Celsius traveled for several years, including an expedition into Lapland with French astronomer Pierre-Louis Maupertuis (1698-1759) to measure a degree of longitude. Upon his return he was appointed steward to Uppsala's new observatory. He began a series of observations using colored glass plates to record the magnitude of certain stars. This constituted the first attempt to measure the intensity of starlight with a tool other than the human eye.
Celsius invented the celcius temperature scale the most widely used in the world today, although he was not the first to have done so since several hundred-point scales existed at that time. Celsius' unique and lasting contribution was the modification of assigning the freezing and boiling points of water as the constant temperatures at either end of the scale. When the Celsius scale debuted in 1747 it was the reverse of today's scale, with zero degrees being the boiling point of water and one hundred degrees being the freezing point.

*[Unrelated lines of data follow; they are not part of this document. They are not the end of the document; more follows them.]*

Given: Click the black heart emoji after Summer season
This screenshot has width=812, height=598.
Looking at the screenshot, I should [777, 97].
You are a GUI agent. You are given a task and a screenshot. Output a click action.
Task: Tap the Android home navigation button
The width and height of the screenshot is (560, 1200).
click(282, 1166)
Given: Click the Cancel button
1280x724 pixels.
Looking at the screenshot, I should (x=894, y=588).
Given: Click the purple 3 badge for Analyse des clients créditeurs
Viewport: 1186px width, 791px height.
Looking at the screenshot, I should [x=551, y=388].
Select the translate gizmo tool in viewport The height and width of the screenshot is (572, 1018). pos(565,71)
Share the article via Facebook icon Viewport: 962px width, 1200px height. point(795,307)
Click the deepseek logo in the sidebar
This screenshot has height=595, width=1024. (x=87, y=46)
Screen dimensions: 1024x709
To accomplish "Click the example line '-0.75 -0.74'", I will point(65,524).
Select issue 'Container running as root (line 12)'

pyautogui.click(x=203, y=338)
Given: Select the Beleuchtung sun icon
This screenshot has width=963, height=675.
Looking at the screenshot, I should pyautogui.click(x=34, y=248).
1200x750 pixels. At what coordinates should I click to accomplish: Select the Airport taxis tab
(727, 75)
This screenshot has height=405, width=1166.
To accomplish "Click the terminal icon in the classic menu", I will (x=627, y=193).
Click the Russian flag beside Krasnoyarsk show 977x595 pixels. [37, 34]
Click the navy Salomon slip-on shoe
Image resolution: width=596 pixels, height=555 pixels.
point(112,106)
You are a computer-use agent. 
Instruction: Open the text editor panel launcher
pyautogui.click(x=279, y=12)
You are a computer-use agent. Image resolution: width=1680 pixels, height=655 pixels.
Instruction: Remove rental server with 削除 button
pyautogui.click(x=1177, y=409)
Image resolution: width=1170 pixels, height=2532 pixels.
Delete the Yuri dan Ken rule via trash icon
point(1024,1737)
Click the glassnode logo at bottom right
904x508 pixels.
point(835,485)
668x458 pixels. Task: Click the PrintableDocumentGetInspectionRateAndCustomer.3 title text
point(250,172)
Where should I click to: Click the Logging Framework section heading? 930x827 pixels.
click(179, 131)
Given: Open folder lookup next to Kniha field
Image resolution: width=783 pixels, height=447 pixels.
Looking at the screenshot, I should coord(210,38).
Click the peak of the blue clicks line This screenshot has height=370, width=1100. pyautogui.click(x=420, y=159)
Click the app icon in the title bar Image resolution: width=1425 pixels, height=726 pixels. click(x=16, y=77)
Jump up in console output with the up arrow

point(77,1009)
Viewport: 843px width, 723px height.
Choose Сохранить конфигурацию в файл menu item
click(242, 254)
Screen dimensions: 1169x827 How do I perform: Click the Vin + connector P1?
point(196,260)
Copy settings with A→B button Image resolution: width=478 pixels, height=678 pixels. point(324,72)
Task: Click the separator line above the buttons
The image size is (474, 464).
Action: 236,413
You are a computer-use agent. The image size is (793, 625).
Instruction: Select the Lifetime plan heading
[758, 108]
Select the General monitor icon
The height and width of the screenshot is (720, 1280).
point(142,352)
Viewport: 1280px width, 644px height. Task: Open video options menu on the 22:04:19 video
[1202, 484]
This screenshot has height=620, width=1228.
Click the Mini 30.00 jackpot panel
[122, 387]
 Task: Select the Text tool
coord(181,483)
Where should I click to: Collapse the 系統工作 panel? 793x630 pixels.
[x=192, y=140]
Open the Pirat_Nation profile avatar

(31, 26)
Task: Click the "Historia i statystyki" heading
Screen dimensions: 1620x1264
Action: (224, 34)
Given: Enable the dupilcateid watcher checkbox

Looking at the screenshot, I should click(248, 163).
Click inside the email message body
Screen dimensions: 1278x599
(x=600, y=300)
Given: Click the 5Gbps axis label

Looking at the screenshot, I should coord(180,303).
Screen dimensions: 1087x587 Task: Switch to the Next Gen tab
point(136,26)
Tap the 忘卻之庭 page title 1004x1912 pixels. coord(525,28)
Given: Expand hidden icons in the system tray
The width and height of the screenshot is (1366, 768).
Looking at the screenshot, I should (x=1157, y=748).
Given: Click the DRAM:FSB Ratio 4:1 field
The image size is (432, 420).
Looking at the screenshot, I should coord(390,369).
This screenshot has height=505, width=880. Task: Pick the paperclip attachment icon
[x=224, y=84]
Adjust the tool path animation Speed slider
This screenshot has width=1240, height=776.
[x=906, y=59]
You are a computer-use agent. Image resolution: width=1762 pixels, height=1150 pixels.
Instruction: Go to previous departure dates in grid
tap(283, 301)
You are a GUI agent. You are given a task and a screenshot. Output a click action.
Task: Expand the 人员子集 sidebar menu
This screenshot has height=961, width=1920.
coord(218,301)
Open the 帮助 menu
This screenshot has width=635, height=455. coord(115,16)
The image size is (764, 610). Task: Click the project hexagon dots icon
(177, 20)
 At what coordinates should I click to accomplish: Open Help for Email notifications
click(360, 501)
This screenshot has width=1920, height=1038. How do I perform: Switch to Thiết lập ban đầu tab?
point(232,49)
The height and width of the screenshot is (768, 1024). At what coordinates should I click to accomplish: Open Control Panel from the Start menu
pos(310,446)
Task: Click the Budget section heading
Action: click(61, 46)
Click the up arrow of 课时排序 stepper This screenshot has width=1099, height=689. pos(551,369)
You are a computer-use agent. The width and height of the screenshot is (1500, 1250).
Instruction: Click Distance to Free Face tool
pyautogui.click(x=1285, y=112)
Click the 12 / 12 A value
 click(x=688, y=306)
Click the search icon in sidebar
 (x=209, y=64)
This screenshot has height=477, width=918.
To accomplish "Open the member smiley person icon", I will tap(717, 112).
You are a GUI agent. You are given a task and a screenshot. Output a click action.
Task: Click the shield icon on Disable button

A year later the two constants were exchanged, creating the temperature scale we use today. Celsius originally called his scale centigrade (from the Latin for "hundred steps"), and for years it was simply referred to as the Swedish thermometer. In 1948 most of the world adopted the hundred-point scale, calling it the Celsius scale. He died on April 25, 1744 at the age of 42.
Membership
He was a Member of the Royal Swedish Academy of Sciences.
He was a Fellow of the Royal Society.